Published in Transportation

Driverless truck takes to the streets in Sweden

by on16 May 2019


World's first

A driverless electric truck began daily freight deliveries on a public road in Sweden on Wednesday, in what developer Einride and logistics customer DB Schenker described as a world's first.

Robert Falck, the CEO of Swedish start-up Einride, said the company was in partnership talks with major suppliers to help scale production and deliver orders, and the firm did not rule out future tie-ups with large truckmakers.

Getting a public road permit is a major step towards commercialising autonomous technology on roads.

“Since we’re a software and operational first company, a partnership with a manufacturing company is something that we see as a core moving forward”, he said, adding he hoped to seal a deal by next year.

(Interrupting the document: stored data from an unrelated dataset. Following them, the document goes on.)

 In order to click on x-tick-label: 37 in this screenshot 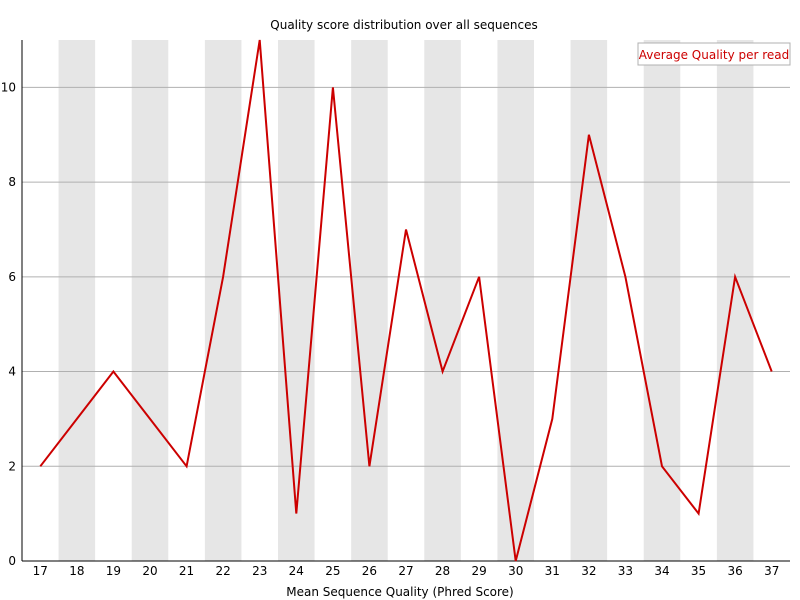, I will do `click(772, 571)`.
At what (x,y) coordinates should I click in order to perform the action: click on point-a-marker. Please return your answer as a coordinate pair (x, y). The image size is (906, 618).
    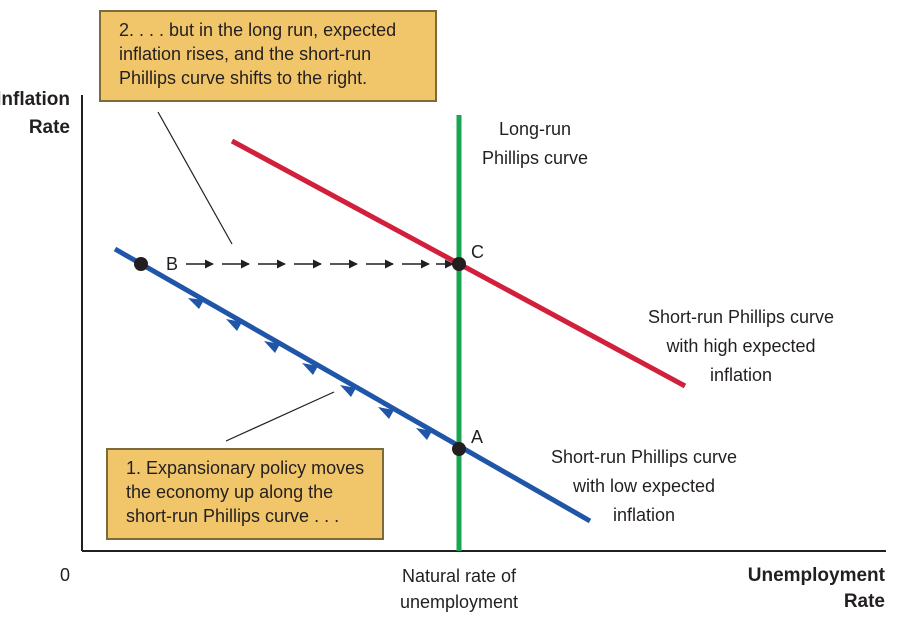
    Looking at the image, I should click on (459, 449).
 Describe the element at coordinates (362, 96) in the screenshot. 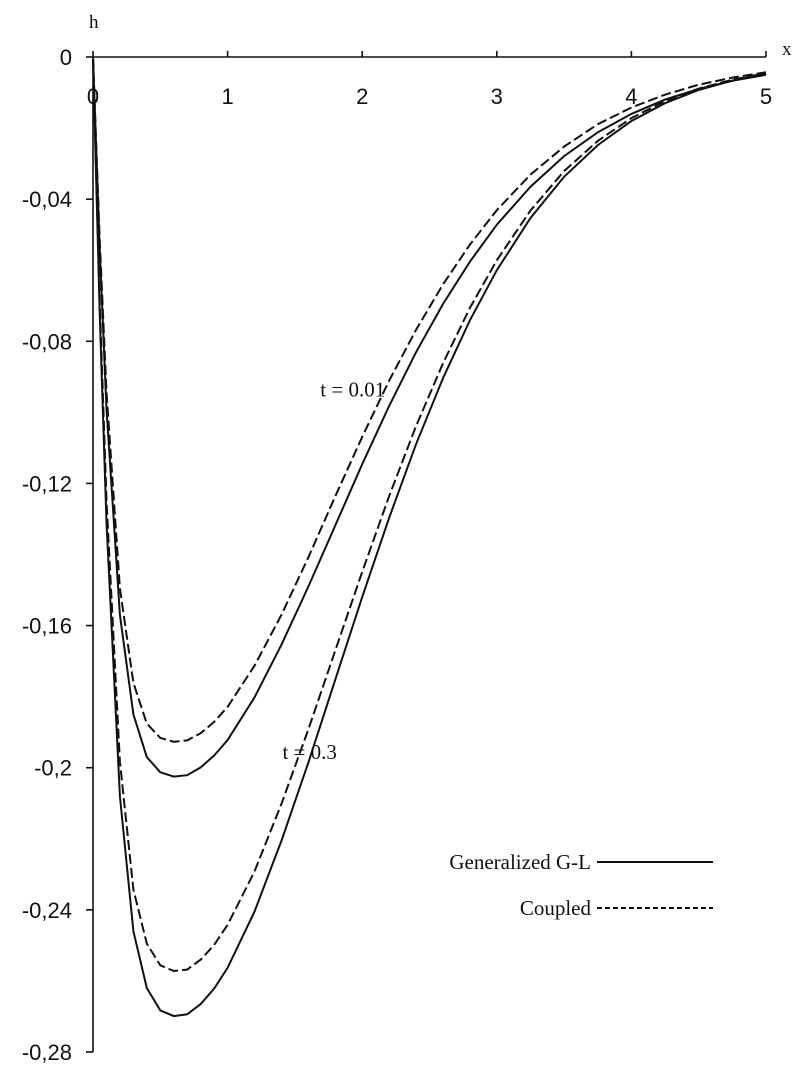

I see `x-tick-label-2: 2` at that location.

Falck said Einride, whose investors include ex-Daimler Asia trucks head Marc Llistosella, is looking for funding.

Einride’s T-Pod is 26 tonnes when full and does not have a driver cabin, which it estimates reduces road freight operating costs by around 60 percent versus a diesel truck with a driver.

Einride has orders from German grocer Lidl, Swedish delivery company Svenska Retursystem and five Fortune 500 retail companies, underpinning its ambition to have 200 vehicles in operation by the end of 2020.

Schenker picked Einride over established truckmakers as the T-Pod straddles the two biggest sector transformations: digitisation and electrification, CEO Jochen Thewes said.

“We believe that Einride is the best concept out there for now”, he said.

The T-Pod is level 4 autonomous, the second highest category, and uses a Nvidia Drive platform to process visual data in real time. An operator, sitting miles away, can supervise and control up to 10 vehicles at once.

The T-Pod has permission to make short trips - between a warehouse and a terminal - on a public road in an industrial area in Jonkoping, central Sweden, at up to 5 km/hr, documents from the transport authority show.